While panelists all offered suggestions about what makes Fort Smith and the region attractive to business and residents as well as suggestions about what could make it better, all agreed what Fort Smith really needs is to be more unified and supportive and better at telling its story.
“We need to say, ‘Here are the issues. Here’s how we are addressing them,’” Preston said. “Let’s not focus on the negatives. Let’s sell ourselves. Let’s sell Fort Smith in this positive light that we have the workforce, we are the heartbeat of the country, and we continue to get things done.”
Parker said two key factors in where people choose to live are healthcare and education. Fort Smith, the panel of experts said, is doing well in those areas, he said.
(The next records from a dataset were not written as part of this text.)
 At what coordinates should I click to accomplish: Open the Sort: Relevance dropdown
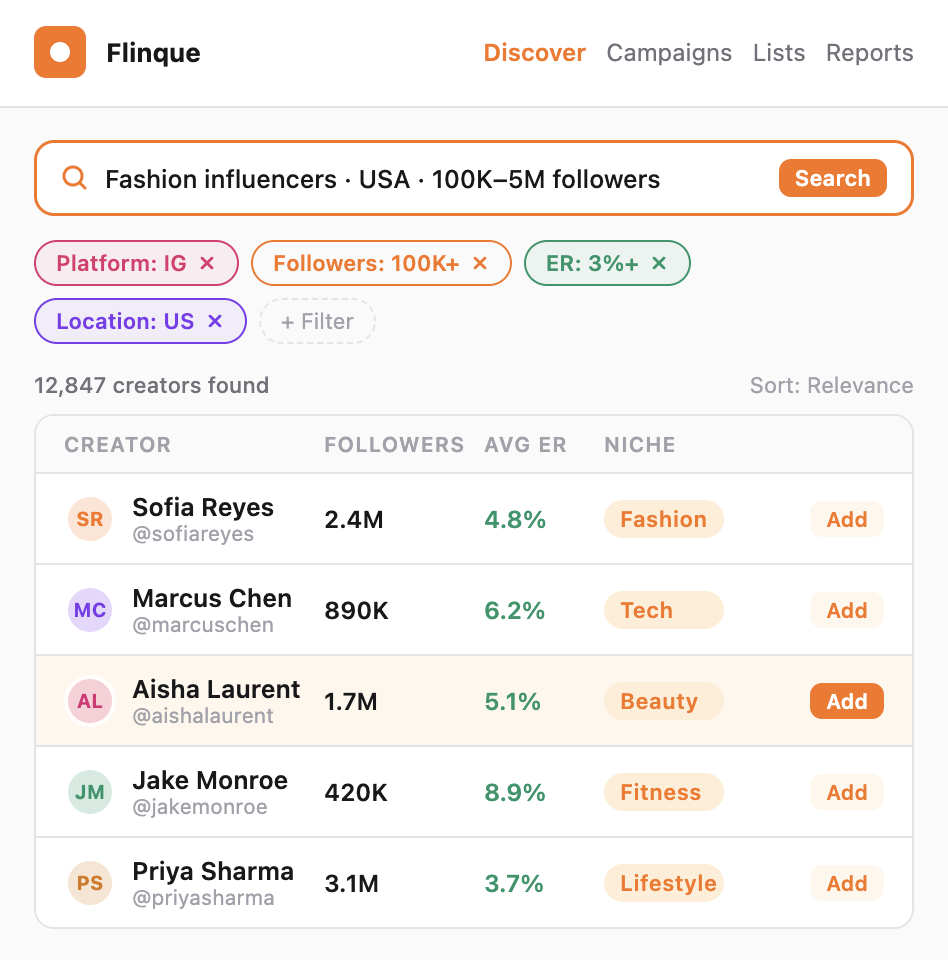[831, 385]
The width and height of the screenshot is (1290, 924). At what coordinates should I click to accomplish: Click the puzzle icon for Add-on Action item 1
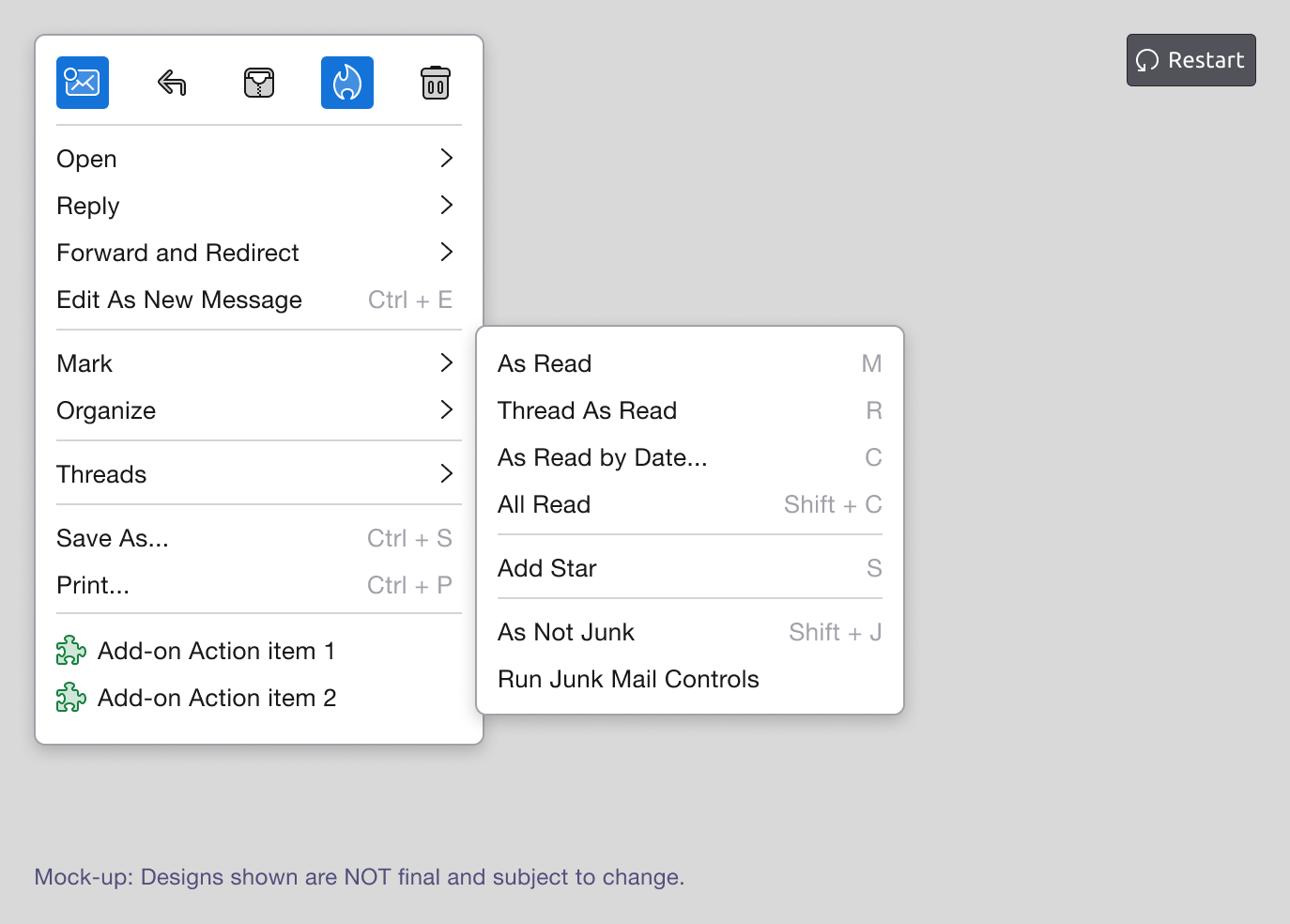point(71,651)

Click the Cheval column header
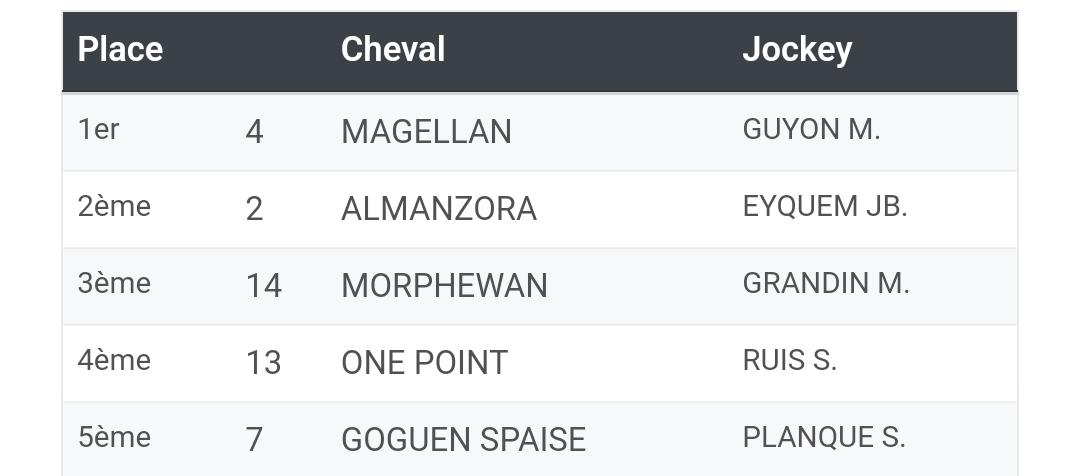tap(393, 50)
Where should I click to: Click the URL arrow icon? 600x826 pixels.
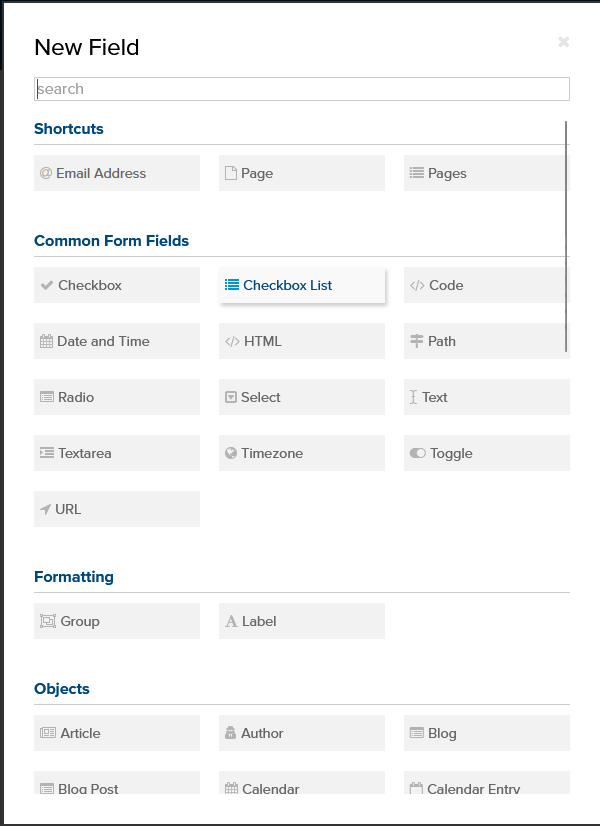click(46, 509)
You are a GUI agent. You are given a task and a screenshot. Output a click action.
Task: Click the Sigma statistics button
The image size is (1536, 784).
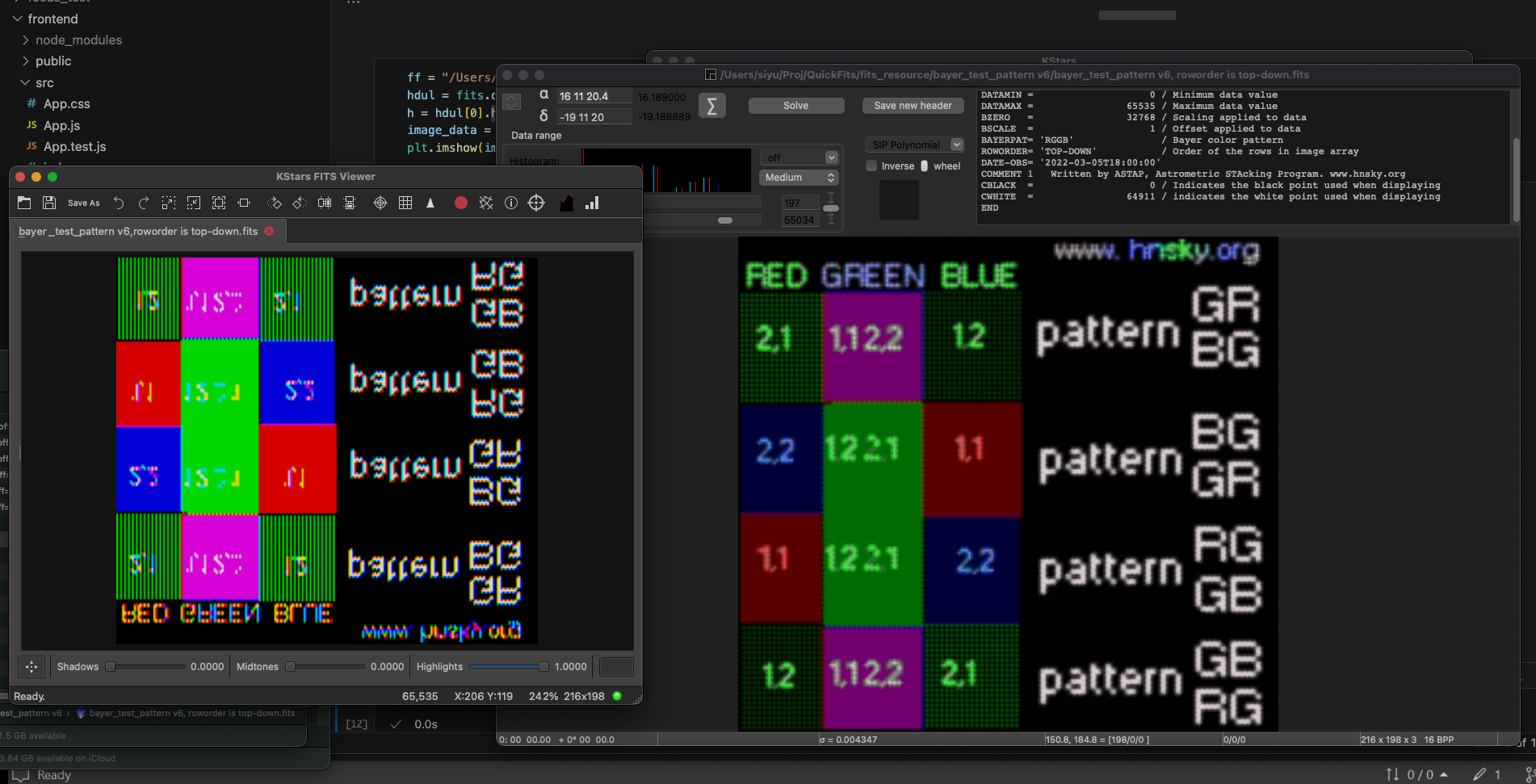pos(711,106)

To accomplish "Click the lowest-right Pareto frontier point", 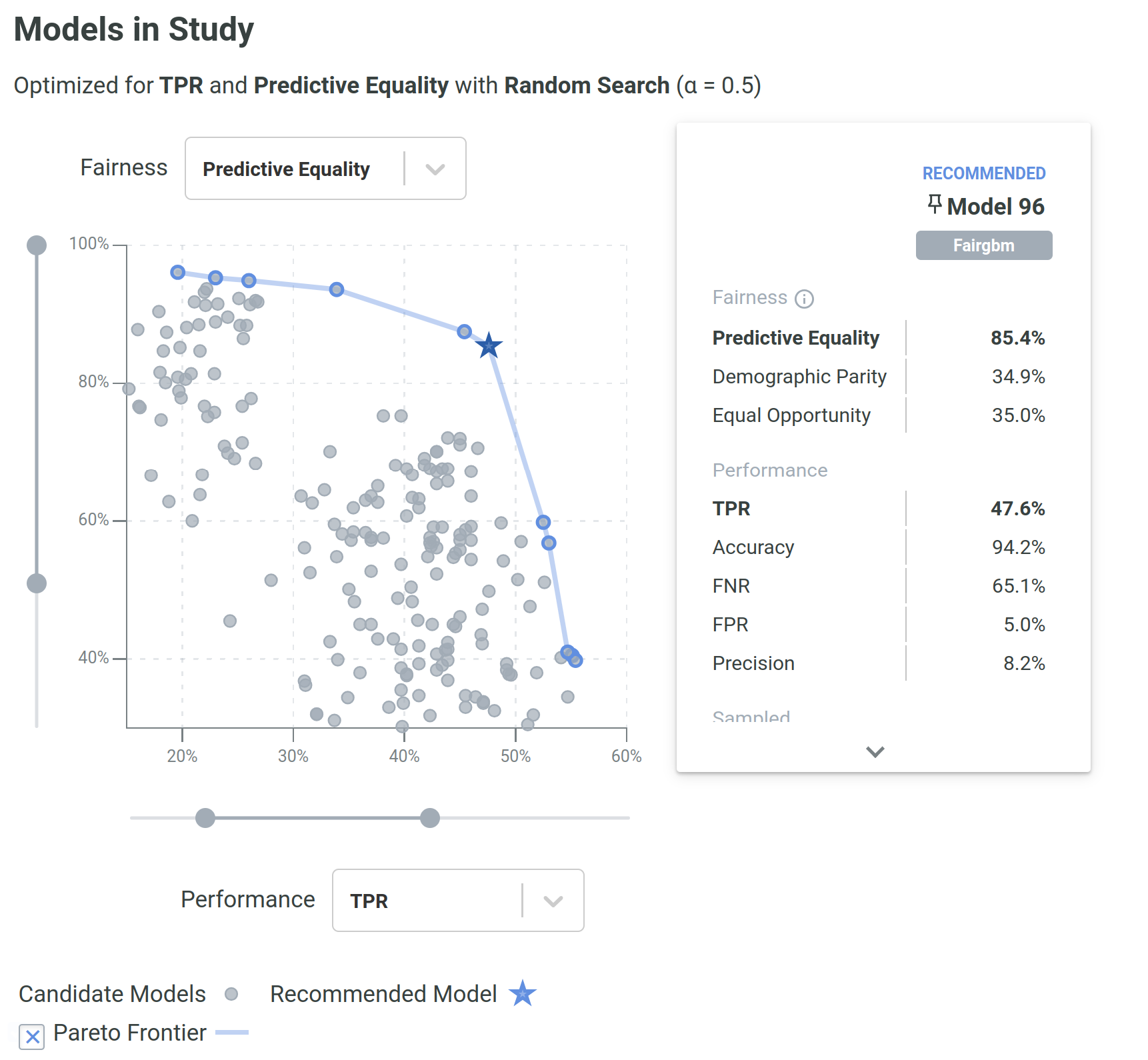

ACHE is working to educate future doctors through the Arkansas College of Osteopathic Medicine, is working to train healthcare professions in other areas, and it is working to create a healthy community through the Health and Wellness Center, Parker said.
As far as education goes, the innovative things Fort Smith is doing through ACHE, UAFS, Fort Smith Public School’s Peak Innovation Center and more are leading the change to make the area a better place, Ator said. McReynolds said having innovation and a growing future in those two areas helps Fort Smith compete for the resources of people in a time when more and more people are choosing the place they want to live and then searching for a job there, rather than finding a job they want and moving to wherever it is, panelists said.
Fort Smith also is doing a good job in creating new opportunities in terms of art and trail systems that contribute to the quality of place, Riley said. There are also many jobs open in the area, Reynolds said, noting that ArcBest has 300 job openings in the area.
ART AND EDUCATION
Panelists also offered what Fort Smith needed to be a better community. Riley said Fort Smith needs increased access to transportation, including bike routes and better public transit. Parker said there needs to be more work in making sure children receive the nutrition and nutritional education they need. He discussed how ACHE is working toward that with a pilot program collaboration with FSPS and Brightwater, a Center for Food Science, but said there is room for more work in that area.
“We have got to have a healthy, vibrant city with healthy people in it, walking these trails, viewing this art, truly, truly truly making transformational change,” Parker said.
Reynolds and Riley also agreed that more people need to be seeking education after high school, whether that be through certificates, associate degrees, bachelor’s degrees or post-bachelor work.
“Only 44% of high school graduates in the state are pursuing post secondary education. We have a number of pathways. We need to spread the word on that,” Riley said.
There are a number of job openings at ArcBest and other businesses in the city that need applicants with the skills, certificates and degrees that come from that education, Reynolds said.
Fort Smith also needs more housing, Preston said.
“There has been a tremendous amount of success in economic development in Fort Smith… Fort Smith is its own identity. It’s on the map and people want to be here,” Preston said. “The next challenge we look at in Fort Smith will be with housing. The projects we have coming in, the military, there is going to be a lot of housing that needs to take place. … To me in Fort Smith, that is going to be the next big hurdle to face.”